The llama.cpp b9864 release introduces a change to the server's Server-Sent Events (SSE) handling, allowing the ping interval to be configured on a per-request basis. This update ensures that slow prefill operations do not drop healthy connections by pinging silent streams every 1 second and kicking them only after 3 seconds.
- The global default for sse_ping_interval returns to 30, maintaining API client behavior while the WebUI sends sse_ping_interval: 1 in the request body.
- The field is now a typed field_num with hard limits (-1, INT32_MAX) bound to task_params, providing free type and range validation.
- macOS builds include Apple Silicon (arm64), Intel (x64), and iOS XCFramework, with KleidiAI disabled.
- Linux binaries are available for Ubuntu x64 and arm64 (CPU, Vulkan, ROCm 7.2, OpenVINO, SYCL FP32/FP16).

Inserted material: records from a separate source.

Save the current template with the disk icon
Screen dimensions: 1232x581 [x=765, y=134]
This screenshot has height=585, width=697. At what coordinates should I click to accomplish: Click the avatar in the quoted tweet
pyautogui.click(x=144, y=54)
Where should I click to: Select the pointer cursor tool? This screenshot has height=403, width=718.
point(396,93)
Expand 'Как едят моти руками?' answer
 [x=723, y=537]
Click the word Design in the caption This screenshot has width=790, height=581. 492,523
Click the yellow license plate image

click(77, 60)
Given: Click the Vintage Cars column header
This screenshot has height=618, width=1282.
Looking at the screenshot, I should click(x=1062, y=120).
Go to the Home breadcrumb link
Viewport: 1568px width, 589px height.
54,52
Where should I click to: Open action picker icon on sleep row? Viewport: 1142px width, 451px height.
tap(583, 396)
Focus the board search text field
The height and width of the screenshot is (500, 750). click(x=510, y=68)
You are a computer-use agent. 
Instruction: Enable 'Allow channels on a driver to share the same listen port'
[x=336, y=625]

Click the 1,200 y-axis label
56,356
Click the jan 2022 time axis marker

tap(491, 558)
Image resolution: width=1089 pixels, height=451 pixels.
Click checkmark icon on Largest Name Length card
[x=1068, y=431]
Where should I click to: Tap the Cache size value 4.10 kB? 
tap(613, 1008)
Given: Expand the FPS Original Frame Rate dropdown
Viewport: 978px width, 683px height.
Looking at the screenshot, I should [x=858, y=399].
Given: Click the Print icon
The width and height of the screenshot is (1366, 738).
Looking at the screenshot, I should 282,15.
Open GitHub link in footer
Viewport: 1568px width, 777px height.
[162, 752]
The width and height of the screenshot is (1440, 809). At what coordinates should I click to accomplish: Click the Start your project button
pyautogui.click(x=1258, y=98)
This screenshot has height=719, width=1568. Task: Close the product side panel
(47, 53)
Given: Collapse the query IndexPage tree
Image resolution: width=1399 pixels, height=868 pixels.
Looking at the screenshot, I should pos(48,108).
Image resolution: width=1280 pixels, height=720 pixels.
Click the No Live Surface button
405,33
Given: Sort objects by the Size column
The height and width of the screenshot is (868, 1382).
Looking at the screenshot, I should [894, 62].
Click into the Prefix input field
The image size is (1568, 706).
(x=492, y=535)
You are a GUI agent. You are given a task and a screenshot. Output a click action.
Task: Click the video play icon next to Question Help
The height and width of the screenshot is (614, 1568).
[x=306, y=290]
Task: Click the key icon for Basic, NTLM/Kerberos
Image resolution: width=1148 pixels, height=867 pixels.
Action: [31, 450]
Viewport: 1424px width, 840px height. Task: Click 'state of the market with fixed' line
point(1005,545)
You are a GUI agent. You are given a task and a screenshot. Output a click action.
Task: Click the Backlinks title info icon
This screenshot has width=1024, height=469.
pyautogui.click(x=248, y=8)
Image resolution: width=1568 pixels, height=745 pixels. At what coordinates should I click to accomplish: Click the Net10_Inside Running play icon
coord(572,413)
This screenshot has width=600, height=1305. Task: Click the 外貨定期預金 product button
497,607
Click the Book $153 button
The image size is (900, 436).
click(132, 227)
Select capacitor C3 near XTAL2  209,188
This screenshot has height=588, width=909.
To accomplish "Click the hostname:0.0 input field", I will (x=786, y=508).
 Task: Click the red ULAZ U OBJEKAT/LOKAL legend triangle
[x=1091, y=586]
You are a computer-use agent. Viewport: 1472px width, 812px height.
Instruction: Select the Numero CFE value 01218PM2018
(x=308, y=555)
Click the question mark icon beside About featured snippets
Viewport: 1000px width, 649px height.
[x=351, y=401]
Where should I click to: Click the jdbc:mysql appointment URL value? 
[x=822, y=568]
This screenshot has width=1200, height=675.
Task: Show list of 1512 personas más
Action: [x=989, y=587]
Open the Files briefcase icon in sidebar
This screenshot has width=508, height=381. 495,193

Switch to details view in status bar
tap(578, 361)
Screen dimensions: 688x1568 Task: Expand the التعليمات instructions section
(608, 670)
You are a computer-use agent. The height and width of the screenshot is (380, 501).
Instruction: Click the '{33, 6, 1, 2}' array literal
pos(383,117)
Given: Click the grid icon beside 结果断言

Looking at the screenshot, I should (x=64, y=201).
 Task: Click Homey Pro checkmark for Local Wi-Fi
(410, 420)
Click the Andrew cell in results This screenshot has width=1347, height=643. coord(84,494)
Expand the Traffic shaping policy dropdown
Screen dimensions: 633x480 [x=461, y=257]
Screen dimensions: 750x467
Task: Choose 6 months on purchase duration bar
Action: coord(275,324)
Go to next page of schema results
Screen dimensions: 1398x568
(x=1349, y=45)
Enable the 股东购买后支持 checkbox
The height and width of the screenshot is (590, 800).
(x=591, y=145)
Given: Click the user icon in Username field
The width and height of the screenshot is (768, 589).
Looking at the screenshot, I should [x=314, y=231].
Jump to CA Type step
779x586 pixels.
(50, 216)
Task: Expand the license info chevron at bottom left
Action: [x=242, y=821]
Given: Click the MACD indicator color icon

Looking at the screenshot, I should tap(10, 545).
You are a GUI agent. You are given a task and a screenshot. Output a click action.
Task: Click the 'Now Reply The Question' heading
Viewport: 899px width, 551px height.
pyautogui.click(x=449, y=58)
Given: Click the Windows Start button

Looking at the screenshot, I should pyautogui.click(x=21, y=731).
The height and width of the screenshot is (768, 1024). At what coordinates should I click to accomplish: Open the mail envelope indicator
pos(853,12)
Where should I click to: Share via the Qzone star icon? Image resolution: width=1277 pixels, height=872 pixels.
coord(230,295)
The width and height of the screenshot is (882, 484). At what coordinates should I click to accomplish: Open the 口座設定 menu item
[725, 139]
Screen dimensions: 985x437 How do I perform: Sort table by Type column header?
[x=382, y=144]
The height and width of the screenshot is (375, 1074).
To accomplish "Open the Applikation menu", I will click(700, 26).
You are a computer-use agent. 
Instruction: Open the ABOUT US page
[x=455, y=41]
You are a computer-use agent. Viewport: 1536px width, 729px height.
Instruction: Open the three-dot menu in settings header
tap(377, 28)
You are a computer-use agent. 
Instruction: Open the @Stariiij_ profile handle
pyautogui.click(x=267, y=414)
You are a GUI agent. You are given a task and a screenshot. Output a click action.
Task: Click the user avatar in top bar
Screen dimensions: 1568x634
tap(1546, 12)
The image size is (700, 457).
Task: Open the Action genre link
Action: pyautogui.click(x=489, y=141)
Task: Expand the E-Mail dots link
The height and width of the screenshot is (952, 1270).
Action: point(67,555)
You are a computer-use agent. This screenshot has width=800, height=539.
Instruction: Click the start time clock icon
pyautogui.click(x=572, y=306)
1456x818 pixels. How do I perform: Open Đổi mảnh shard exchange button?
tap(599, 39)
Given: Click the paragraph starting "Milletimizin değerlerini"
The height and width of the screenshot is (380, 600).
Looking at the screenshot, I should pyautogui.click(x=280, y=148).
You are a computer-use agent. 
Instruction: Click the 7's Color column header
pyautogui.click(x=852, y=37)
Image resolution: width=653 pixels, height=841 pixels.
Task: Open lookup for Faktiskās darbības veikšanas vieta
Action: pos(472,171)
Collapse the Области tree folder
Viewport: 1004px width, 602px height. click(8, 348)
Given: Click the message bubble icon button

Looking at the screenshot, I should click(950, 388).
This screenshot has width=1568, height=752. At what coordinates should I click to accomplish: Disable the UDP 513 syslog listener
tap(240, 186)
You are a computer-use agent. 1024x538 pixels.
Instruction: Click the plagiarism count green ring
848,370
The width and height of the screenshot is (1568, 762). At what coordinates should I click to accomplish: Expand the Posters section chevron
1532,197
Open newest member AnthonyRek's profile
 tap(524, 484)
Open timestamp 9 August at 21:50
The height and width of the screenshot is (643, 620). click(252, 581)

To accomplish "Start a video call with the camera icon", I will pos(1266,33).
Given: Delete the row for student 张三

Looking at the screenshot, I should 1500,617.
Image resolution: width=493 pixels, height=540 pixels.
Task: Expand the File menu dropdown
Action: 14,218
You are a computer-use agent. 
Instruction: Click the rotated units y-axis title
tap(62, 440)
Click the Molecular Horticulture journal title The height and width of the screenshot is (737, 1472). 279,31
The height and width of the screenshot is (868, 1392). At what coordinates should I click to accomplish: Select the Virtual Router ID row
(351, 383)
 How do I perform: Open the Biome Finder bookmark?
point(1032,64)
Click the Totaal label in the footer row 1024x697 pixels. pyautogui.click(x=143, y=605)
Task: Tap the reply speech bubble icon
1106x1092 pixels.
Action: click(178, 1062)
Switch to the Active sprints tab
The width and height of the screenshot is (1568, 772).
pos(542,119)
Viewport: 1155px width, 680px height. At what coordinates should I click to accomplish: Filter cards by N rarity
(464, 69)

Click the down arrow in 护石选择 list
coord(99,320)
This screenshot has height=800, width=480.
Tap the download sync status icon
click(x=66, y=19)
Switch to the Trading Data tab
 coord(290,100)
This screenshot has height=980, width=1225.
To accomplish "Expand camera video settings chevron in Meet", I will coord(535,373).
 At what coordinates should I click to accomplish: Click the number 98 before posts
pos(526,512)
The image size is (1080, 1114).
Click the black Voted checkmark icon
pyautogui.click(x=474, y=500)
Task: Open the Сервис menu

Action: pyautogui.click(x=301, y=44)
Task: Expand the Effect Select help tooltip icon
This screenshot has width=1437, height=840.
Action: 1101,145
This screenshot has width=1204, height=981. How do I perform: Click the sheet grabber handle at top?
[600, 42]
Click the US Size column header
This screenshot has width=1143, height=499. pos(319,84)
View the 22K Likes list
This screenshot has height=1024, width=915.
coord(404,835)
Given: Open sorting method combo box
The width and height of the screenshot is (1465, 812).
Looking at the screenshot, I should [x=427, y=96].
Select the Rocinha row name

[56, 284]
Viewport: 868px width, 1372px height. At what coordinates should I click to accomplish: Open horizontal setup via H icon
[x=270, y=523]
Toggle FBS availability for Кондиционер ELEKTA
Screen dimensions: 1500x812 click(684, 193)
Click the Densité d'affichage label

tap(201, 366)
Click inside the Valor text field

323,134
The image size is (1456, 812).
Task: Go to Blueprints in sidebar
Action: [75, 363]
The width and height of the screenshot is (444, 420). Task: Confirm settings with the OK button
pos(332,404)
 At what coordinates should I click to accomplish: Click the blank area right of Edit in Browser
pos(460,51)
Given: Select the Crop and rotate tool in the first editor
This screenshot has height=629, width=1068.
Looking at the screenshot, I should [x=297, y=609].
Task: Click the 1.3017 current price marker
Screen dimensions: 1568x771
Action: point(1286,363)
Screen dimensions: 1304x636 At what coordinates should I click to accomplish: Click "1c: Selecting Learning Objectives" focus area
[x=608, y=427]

- Windows supports CPU, OpenCL Adreno, CUDA 12/13, Vulkan, OpenVINO, SYCL, and HIP.
- Android arm64 (CPU) and openEuler x86/aarch64 (ACL Graph) builds are also provided.
This update helps users by preventing connection drops during slow prefill phases while allowing the WebUI to declare its specific visibility-kick cadence needs.